Fondée en 2011, la startup, à la recherche de 12 millions d'euros, a finalement cessé d'exister en août dernier. Un exemple emblématique des difficultés de financement actuelles de la Tech. Retour sur ce qui aurait pu être une success-story à la française.« Quand on me demande ce que je cherche, je réponds que je recherche de l'argent », avait coutume d'expliquer Séverine Sigrist. La présidente de Defymed s'est trouvée contrainte de jeter l'éponge en août cette année, faute d'avoir trouvé 12 millions d'euros nécessaires au développement de Defymed. Sa start-up fondée en 2011 avait mis au point un pancréas bioartificiel. Cette poche en polymère implantée sous la surface de l'abdomen, contenant des cellules productrices d'insuline, promettait une meilleure qualité de vie aux patients diabétiques.
À
la tête d'une équipe de chercheurs et 14 salariés, Séverine Sigrist n'a jamais réussi à financer les essais cliniques. Le redressement judiciaire ouvert le 6 juillet par le tribunal judiciaire de Strasbourg a été converti un mois plus tard en liquidation. L'étude clinique sur huit patients était pourtant programmée à court terme à Strasbourg. «
Nos partenaires financiers avaient besoin de résultats de sécurité et de performance précoces. On ne pouvait pas vendre l'entreprise parce qu'on n'avait pas les patients.

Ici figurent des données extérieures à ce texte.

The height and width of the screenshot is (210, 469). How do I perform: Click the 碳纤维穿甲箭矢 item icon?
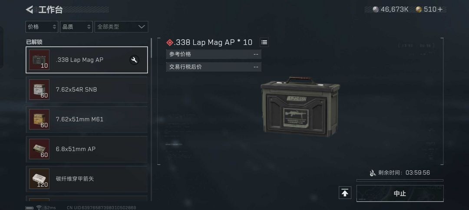point(39,179)
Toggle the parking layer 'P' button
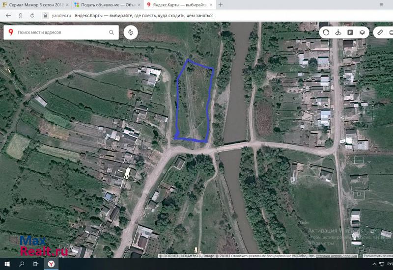 [350, 32]
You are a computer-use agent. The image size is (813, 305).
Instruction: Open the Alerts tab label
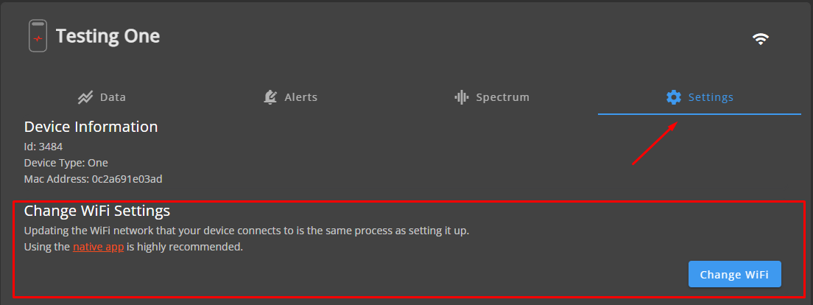coord(300,97)
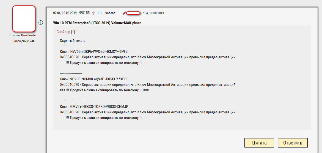Screen dimensions: 322x153
Task: Click the Цитата button
Action: coord(259,143)
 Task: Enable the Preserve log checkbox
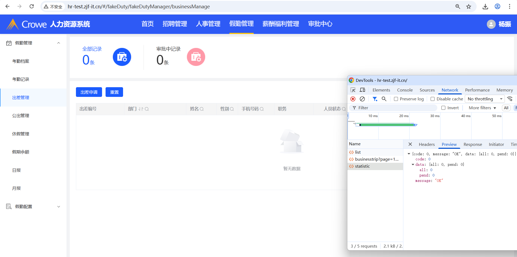tap(396, 99)
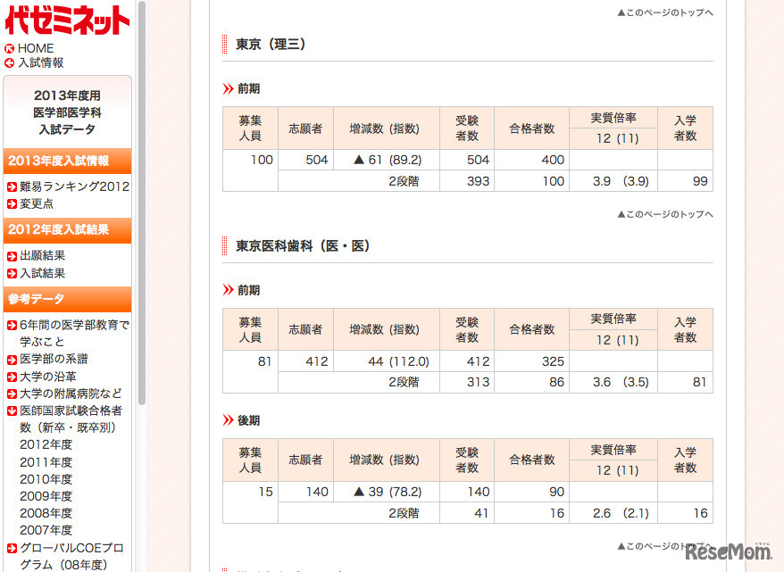Viewport: 784px width, 572px height.
Task: Open the HOME link
Action: [x=36, y=49]
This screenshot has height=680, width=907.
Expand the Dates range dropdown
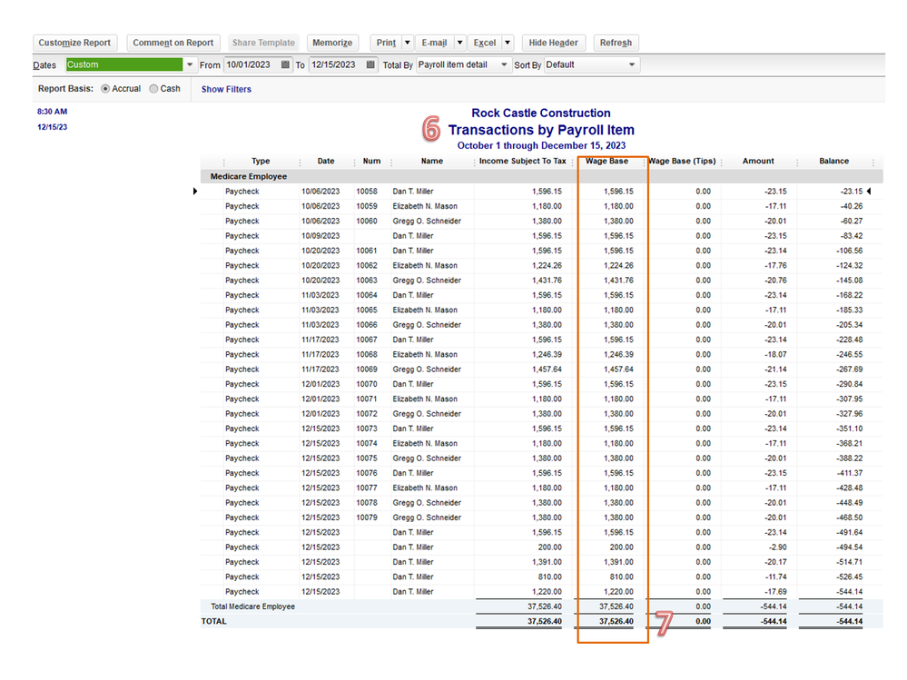190,65
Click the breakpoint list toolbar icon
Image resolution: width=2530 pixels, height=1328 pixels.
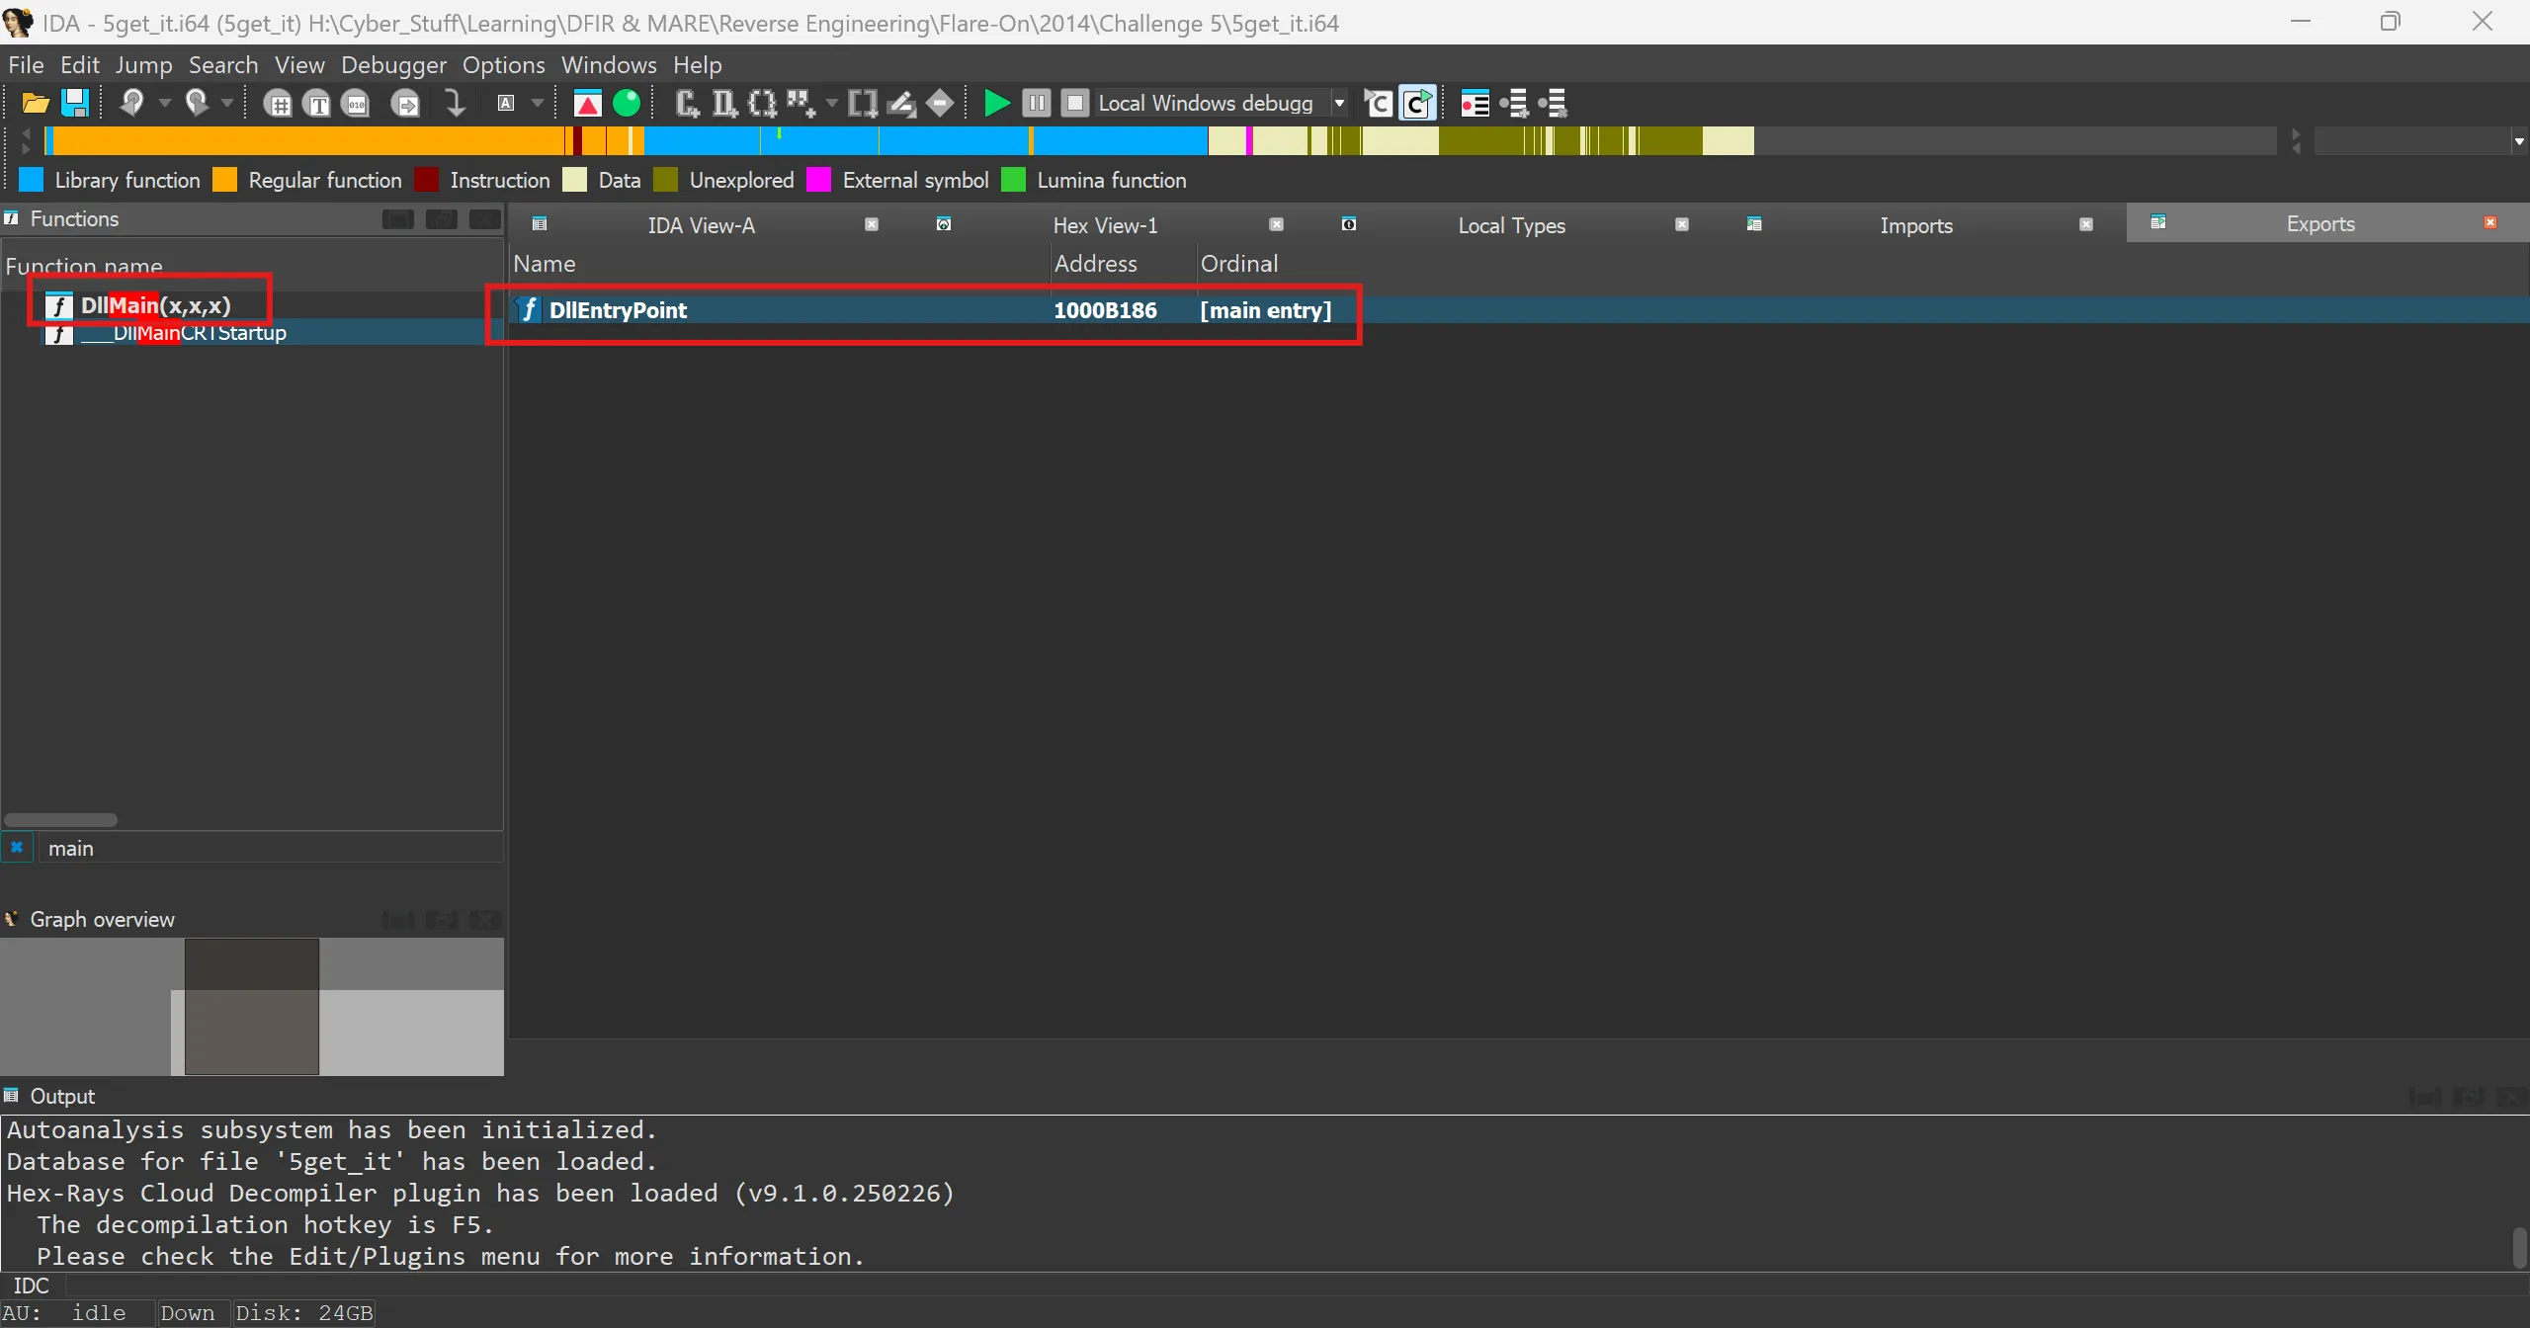point(1475,103)
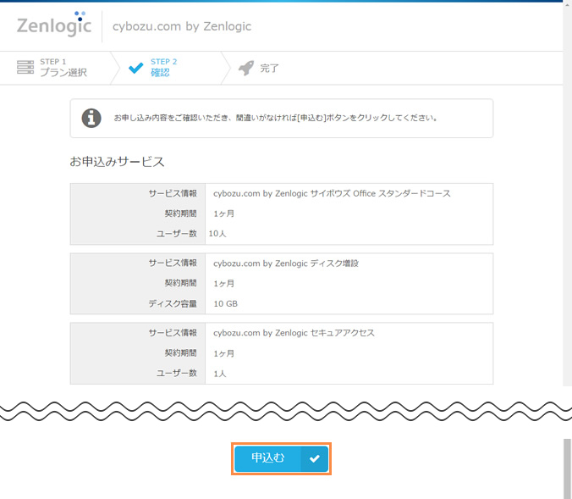Click the rocket icon beside 完了
Screen dimensions: 572x499
click(246, 68)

Personne n'a voulu financer cette phase qui était pourtant moins risquée que les étapes précédentes de notre développement », regrette Séverine Sigrist.
Le risque des études cliniques
Auteure d'une thèse sur la thérapie cellulaire de l'amyotrophie spinale infantile, cette chercheuse en biologie a créé Defymed après un début de carrière au Centre européen du diabète (CEED), à Strasbourg. La promesse alléchante d'un pancréas artificiel, qui aurait permis aux patients de s'affranchir de la désagréable pompe à insuline, s'est très vite concrétisée. Le dispositif implantable a été présenté dès 2015 et les levées de fonds se sont succédées. 5 millions d'euros au total apportés par le CEED et par deux investisseurs régionaux, Cap Innov'Est et le Fonds Lorrain des Matériaux.